Start of Document excerpt

Machine Translation

Machine translation maps text from a source language to a target language. Jurafsky and Martin emphasize modern encoder-decoder transformer translation, typological divergences, beam search, low-resource settings, and evaluation with chrF and BLEU. Eisenstein gives a complementary historical and formal view: translation as an optimization problem, statistical machine translation with latent alignments, phrase-based and syntax-based ideas, and neural machine translation with attention.

MT is a compact view of NLP as a whole. It needs tokenization, language modeling, sequence modeling, search, semantics, evaluation, and awareness of social context. A translation must be adequate, preserving meaning, and fluent, sounding natural in the target language. Those goals are easy to state and hard to optimize directly.

Definitions

Given a source sentence $x$ and target sentence $y$, machine translation seeks

$$\hat{y}=\arg\max_y P(y\mid x).$$

In statistical machine translation, a classic noisy-channel formulation separates adequacy and fluency:

$$\hat{e}=\arg\max_e P(f\mid e)P(e),$$

where $f$ is the foreign/source sentence and $e$ is the English/target sentence in the conventional notation. Word alignments are latent variables that connect source and target words.

End of Document excerpt
Start of Records shown

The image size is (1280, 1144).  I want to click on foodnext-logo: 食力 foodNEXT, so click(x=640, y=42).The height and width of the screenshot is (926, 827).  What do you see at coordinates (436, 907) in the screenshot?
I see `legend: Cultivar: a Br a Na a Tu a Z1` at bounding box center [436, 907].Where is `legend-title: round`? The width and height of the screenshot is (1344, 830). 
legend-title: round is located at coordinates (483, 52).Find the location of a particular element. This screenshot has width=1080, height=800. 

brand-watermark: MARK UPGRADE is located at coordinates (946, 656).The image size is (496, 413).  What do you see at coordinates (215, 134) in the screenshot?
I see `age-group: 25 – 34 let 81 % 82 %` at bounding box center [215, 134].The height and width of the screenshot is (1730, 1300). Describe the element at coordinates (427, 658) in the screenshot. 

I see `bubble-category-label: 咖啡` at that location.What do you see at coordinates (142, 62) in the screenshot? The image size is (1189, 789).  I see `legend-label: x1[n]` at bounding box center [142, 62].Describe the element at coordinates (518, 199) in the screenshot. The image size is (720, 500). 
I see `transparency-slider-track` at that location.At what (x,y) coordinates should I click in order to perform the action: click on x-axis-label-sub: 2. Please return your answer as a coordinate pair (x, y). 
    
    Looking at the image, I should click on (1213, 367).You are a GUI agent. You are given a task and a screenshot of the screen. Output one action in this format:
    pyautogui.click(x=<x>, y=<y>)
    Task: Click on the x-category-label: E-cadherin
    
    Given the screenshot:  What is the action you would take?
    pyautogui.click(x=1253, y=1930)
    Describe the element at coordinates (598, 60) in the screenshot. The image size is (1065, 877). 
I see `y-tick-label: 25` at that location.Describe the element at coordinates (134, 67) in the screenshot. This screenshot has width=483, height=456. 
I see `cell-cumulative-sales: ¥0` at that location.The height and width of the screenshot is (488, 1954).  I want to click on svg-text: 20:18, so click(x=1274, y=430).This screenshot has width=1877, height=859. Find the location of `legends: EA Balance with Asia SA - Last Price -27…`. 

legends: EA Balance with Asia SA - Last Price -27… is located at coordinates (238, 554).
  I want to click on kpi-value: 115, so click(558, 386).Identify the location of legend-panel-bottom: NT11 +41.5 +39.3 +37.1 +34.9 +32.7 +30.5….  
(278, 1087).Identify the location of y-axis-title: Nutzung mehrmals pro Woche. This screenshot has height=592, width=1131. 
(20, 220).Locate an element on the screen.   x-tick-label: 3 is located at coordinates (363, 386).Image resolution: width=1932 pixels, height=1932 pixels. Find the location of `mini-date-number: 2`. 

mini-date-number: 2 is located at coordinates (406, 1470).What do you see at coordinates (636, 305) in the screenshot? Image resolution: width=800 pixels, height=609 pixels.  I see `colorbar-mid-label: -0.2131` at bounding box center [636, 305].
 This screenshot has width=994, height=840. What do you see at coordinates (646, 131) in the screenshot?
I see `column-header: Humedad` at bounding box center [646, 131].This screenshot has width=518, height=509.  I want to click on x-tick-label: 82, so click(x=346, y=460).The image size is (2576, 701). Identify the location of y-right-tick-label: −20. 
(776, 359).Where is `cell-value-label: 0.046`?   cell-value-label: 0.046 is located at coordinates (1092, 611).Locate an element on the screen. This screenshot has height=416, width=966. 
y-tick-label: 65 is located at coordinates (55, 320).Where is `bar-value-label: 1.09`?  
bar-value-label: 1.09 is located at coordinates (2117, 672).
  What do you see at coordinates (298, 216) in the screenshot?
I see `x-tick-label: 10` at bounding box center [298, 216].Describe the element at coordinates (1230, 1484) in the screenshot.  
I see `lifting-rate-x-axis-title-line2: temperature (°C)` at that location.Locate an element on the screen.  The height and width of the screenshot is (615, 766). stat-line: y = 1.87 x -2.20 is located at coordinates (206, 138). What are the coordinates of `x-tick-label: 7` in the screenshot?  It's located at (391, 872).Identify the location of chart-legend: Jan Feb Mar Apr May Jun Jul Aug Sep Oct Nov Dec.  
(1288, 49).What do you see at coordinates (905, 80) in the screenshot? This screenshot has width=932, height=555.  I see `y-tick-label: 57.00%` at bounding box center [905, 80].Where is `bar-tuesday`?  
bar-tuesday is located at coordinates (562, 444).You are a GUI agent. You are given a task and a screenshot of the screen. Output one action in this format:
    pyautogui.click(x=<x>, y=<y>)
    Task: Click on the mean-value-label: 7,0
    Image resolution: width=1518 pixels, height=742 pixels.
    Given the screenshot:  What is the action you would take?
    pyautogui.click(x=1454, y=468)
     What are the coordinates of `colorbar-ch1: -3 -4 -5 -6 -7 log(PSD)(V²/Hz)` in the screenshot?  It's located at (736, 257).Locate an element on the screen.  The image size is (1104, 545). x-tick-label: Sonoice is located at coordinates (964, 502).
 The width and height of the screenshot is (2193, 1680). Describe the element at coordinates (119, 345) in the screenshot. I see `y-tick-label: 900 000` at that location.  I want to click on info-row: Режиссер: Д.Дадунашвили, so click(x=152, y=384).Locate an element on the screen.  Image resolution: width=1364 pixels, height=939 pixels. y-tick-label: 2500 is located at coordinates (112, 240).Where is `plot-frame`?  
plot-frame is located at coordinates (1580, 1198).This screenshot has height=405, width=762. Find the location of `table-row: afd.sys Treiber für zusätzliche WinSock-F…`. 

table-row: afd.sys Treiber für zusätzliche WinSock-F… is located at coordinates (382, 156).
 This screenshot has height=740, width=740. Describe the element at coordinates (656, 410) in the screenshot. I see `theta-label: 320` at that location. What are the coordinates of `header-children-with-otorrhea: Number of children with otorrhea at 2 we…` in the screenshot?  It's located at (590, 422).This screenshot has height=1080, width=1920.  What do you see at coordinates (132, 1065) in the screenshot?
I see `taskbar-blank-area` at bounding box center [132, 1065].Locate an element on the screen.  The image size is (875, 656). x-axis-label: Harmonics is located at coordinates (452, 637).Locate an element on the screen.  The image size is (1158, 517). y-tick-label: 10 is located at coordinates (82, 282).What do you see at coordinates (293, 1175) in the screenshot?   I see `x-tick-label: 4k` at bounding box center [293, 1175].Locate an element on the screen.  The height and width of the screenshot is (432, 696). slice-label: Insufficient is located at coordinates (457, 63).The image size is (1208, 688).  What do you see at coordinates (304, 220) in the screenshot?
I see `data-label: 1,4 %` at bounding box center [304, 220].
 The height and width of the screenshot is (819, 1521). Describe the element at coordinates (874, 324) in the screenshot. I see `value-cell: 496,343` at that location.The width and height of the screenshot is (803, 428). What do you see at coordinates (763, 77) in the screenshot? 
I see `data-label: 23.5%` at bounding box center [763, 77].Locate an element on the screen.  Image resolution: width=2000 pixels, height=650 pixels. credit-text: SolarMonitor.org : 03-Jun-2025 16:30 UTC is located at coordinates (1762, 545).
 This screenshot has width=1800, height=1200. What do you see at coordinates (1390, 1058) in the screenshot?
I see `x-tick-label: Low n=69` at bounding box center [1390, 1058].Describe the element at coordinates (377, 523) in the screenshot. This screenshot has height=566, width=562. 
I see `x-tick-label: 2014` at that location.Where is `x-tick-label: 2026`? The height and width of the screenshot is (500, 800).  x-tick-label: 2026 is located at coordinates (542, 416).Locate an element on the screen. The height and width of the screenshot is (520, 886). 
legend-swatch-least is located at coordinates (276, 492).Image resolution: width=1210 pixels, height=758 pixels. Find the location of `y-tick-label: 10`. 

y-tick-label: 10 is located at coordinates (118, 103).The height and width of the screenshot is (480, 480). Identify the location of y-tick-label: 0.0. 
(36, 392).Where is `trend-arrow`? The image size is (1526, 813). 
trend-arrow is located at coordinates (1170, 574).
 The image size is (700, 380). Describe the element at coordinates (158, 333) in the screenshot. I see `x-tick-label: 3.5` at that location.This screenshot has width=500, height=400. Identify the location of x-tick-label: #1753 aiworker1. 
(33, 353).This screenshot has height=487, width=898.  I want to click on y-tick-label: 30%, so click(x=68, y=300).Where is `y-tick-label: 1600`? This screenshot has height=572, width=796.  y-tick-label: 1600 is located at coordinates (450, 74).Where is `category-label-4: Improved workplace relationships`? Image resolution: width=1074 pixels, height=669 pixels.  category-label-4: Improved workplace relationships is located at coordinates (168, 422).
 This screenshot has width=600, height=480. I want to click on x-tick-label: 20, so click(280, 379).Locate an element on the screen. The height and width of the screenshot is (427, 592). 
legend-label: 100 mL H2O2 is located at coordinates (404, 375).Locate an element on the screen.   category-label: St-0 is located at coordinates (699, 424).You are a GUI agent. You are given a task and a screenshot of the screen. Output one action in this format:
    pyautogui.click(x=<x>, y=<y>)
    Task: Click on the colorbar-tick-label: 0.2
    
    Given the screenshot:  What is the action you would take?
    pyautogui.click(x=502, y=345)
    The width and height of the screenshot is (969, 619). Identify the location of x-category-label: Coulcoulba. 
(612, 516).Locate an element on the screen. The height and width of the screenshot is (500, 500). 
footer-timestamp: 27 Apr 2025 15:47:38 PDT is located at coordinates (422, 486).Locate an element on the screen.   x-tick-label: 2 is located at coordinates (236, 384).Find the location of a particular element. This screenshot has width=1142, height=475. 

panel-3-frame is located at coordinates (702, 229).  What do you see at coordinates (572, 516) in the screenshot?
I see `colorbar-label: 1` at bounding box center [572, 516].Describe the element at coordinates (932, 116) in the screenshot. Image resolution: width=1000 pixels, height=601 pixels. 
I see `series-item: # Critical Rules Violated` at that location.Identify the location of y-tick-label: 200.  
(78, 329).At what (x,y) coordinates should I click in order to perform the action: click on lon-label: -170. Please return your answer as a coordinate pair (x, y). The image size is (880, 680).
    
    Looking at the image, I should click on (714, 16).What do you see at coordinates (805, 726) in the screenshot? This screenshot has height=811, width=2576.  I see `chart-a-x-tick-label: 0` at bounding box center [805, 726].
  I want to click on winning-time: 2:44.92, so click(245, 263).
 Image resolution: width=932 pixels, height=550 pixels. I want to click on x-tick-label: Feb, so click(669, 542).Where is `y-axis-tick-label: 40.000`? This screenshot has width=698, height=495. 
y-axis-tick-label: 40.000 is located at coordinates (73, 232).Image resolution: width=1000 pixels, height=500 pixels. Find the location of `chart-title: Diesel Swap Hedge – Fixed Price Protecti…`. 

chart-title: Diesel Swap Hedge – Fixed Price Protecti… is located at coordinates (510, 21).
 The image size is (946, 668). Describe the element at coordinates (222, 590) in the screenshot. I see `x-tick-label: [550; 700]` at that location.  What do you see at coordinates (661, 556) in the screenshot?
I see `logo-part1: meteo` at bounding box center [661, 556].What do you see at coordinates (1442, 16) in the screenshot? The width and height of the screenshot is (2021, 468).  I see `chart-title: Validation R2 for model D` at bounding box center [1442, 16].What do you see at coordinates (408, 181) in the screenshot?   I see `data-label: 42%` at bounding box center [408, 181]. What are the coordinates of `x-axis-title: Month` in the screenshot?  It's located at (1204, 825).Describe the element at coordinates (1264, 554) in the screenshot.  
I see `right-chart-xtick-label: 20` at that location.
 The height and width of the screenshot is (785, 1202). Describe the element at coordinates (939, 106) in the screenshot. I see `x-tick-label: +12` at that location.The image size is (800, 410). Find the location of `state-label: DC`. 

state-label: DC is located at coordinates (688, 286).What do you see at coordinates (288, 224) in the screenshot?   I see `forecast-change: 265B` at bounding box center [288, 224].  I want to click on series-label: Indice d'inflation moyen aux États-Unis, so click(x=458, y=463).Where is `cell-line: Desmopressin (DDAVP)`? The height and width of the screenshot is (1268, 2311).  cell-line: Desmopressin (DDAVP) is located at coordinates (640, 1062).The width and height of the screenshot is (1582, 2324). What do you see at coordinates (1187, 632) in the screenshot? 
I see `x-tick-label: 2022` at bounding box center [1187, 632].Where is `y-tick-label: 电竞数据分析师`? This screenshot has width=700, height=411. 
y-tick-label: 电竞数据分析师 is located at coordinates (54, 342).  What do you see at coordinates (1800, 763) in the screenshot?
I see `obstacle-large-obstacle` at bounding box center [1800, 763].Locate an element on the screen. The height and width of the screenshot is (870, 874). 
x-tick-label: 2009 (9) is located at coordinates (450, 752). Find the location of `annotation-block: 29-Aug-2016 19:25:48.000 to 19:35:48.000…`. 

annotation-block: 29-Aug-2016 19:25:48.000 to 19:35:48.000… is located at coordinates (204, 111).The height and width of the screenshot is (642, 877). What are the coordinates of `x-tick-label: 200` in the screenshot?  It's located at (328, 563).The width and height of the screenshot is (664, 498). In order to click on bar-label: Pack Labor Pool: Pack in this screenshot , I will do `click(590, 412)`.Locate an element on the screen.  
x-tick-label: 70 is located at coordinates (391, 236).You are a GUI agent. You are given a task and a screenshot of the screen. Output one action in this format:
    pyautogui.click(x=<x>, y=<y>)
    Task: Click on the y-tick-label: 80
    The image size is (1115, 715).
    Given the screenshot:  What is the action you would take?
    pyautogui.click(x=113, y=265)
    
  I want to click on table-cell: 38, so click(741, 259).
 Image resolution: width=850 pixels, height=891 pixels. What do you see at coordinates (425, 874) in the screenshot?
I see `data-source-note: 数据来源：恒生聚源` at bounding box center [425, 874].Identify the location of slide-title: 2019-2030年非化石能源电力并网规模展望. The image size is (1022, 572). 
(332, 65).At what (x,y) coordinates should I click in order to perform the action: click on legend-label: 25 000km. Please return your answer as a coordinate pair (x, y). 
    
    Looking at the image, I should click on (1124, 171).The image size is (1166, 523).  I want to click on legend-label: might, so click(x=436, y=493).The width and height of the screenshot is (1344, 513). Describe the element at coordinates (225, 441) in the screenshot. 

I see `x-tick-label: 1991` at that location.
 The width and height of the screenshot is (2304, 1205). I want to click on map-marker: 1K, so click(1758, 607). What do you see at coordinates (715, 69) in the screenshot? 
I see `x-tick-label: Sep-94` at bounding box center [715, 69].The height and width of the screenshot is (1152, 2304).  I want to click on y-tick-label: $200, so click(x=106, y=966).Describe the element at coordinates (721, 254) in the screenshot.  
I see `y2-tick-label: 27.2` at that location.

End of Records shown

◆ Exercise details:
Answer these about the machine translation text:
(a) Which two metrics does Jurafsky and Martin's treatment use for evaluation?
(b) What two properties must a translation have, and what does each mean?
(c) In the statistical formulation, what role do word alignments play?

◆ The answer:
(a) chrF and BLEU.
(b) It must be adequate, preserving meaning, and fluent, sounding natural in the target language.
(c) They are latent variables that connect source and target words.